Zoological park associations were formed to keep zoo owners on their toes. Zoos are held to their word of conserving animals and releasing them back into the wild when ready.

An example of these associations is the Association of Zoos and Aquariums (AZA) which represents over 240 businesses across the globe. The Zoological Association of America also operates in the United States.

These associations ensure that members treat their animals with a high standard of care and follow any guidelines they provide. Such as ensuring animals aren’t caged and treated less than they deserve. Sadly, most of these associations end up protecting the interests of their members and not the animals they should be protecting.

What animals should not be kept in zoos?

Keeping wild animals in zoos is controversial, and there is no definitive answer about which animals should or should not be kept in captivity. It is generally known that animals that require large territories to roam are highly intelligent and have complex social structures.

They should not be kept in zoos but should be in their natural habitats. For example, elephants, big cats, and primates are often cited as animals that do not thrive in zoo environments due to their need for space, social interaction, and mental stimulation.


What are the negative effects of zoos on animals?

Zoos are facilities that keep animals in captivity for public display and entertainment.

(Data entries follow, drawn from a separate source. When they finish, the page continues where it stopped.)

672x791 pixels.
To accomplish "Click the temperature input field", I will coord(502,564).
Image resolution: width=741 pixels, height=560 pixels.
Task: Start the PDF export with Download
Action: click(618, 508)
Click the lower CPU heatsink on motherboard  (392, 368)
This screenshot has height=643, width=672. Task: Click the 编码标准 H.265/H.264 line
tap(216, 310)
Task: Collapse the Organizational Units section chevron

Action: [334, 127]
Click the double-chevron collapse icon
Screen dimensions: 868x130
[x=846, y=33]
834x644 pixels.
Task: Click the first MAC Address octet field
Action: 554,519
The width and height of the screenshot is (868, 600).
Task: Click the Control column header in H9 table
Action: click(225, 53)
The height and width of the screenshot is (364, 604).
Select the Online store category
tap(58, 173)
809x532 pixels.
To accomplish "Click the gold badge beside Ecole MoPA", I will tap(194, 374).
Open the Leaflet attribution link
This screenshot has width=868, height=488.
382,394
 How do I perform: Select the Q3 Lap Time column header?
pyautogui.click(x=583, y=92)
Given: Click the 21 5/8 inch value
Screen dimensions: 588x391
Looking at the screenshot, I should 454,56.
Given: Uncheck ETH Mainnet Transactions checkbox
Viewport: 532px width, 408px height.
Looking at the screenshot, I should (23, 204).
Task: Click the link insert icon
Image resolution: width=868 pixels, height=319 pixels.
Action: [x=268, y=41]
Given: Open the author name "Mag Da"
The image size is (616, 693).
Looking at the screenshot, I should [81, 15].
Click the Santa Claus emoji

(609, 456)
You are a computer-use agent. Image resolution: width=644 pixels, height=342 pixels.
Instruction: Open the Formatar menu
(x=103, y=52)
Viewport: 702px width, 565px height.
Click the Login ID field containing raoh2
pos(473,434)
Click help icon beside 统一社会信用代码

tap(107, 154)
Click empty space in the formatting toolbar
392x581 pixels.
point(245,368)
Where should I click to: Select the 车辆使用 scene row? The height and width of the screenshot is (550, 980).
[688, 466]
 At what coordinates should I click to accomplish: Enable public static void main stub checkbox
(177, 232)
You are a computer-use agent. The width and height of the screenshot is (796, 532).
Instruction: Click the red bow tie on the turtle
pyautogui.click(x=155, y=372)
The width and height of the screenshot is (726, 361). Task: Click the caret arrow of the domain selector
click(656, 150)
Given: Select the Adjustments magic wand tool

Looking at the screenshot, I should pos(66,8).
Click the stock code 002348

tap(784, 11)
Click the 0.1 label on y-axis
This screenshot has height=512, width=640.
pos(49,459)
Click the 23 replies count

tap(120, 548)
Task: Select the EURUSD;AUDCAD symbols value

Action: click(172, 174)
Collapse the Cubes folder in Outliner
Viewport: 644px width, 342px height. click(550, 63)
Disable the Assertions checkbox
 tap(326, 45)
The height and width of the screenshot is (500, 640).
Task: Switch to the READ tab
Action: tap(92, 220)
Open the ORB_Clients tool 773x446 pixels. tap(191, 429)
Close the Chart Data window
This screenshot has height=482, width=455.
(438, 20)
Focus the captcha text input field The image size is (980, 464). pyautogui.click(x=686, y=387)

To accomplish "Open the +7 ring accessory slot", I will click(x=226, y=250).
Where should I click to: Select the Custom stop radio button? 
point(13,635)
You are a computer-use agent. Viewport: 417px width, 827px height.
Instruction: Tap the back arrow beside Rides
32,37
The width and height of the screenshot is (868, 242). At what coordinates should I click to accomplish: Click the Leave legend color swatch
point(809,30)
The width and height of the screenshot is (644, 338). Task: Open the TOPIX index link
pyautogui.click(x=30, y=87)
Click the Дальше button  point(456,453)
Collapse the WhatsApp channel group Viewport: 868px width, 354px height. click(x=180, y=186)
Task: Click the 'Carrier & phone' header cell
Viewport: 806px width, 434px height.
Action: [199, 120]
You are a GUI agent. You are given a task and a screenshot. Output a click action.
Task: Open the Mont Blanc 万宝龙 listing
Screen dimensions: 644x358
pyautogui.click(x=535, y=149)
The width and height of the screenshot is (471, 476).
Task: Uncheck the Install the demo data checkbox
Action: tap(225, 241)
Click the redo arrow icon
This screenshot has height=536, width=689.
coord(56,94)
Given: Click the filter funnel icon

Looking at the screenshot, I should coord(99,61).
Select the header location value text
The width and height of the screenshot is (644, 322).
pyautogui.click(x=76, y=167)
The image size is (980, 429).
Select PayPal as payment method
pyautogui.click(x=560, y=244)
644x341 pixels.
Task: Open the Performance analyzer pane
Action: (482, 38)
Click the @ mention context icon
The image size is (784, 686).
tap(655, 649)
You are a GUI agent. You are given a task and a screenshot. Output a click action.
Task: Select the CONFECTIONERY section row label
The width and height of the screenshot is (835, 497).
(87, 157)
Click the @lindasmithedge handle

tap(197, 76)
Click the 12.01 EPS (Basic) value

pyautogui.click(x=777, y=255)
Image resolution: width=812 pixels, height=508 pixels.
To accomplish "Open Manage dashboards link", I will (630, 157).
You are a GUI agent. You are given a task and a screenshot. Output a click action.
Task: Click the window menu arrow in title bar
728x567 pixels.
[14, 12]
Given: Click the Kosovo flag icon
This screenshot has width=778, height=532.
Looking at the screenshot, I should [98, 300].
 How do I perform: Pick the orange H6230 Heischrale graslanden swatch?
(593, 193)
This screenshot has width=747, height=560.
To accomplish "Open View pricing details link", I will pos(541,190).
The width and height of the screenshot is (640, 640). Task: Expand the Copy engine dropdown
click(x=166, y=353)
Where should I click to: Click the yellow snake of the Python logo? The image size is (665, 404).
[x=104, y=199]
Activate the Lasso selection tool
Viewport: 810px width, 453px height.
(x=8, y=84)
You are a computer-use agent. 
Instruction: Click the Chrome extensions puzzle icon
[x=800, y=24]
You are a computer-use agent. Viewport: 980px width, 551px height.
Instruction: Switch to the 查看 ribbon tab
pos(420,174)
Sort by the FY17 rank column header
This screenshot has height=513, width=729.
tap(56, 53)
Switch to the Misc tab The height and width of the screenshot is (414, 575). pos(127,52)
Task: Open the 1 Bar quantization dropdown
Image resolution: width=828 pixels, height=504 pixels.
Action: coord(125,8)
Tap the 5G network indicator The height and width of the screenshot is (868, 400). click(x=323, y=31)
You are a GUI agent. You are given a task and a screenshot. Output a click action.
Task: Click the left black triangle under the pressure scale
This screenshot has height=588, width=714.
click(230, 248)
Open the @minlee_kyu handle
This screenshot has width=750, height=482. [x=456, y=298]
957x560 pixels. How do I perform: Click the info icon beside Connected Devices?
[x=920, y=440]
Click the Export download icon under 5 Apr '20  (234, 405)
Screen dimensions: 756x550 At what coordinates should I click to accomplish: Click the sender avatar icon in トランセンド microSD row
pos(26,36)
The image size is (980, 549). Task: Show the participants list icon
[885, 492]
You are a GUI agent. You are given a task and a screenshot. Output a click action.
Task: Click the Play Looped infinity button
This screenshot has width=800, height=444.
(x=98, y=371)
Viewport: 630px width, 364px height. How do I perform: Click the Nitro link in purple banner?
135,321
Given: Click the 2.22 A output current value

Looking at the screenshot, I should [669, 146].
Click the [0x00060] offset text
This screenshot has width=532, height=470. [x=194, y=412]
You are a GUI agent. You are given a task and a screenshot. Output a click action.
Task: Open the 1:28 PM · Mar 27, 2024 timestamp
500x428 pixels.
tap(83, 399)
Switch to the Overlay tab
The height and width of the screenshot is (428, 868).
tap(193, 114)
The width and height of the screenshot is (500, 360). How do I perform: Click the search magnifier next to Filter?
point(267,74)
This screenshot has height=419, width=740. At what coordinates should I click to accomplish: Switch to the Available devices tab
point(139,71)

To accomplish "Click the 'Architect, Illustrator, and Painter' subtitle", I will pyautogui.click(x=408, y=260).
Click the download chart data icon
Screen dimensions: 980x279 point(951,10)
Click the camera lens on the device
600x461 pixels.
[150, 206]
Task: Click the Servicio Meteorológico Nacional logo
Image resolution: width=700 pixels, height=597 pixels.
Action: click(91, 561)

The negative effects of zoos on animals include physical and psychological harm, limited space and social interaction, and increased risk of disease and premature death.

Studies have shown that zoo animals often exhibit abnormal behaviors such as pacing, self-mutilation, and aggression, which indicate stress and frustration caused by their confinement.

Is it morally wrong to keep animals in zoos?

Keeping animals in zoos is a topic that raises ethical concerns. While some argue that zoos help protect endangered species, others believe it is morally wrong to keep animals in captivity for human entertainment.

Additionally, studies have shown that zoo animals often suffer from stress, lack of proper care, and restricted living conditions.

Why should animals not be kept in zoos?

Keeping animals in zoos is confining wild animals in captivity for public exhibition. Animals should not be kept in zoos because it can lead to physical and psychological problems for the animals, such as increased stress and aggression, as well as decreased life expectancy.

Additionally, zoos often fail to provide animals with adequate space, nutrition, and socialization, which can further contribute to their poor health and well-being.

Why zoos should exist?

Zoos should exist because they are vital in conservation efforts and education. Zoos provide a haven for endangered species and help to prevent their extinction. Additionally, zoos offer a unique opportunity to learn about animals and there, promoting conservation and awareness.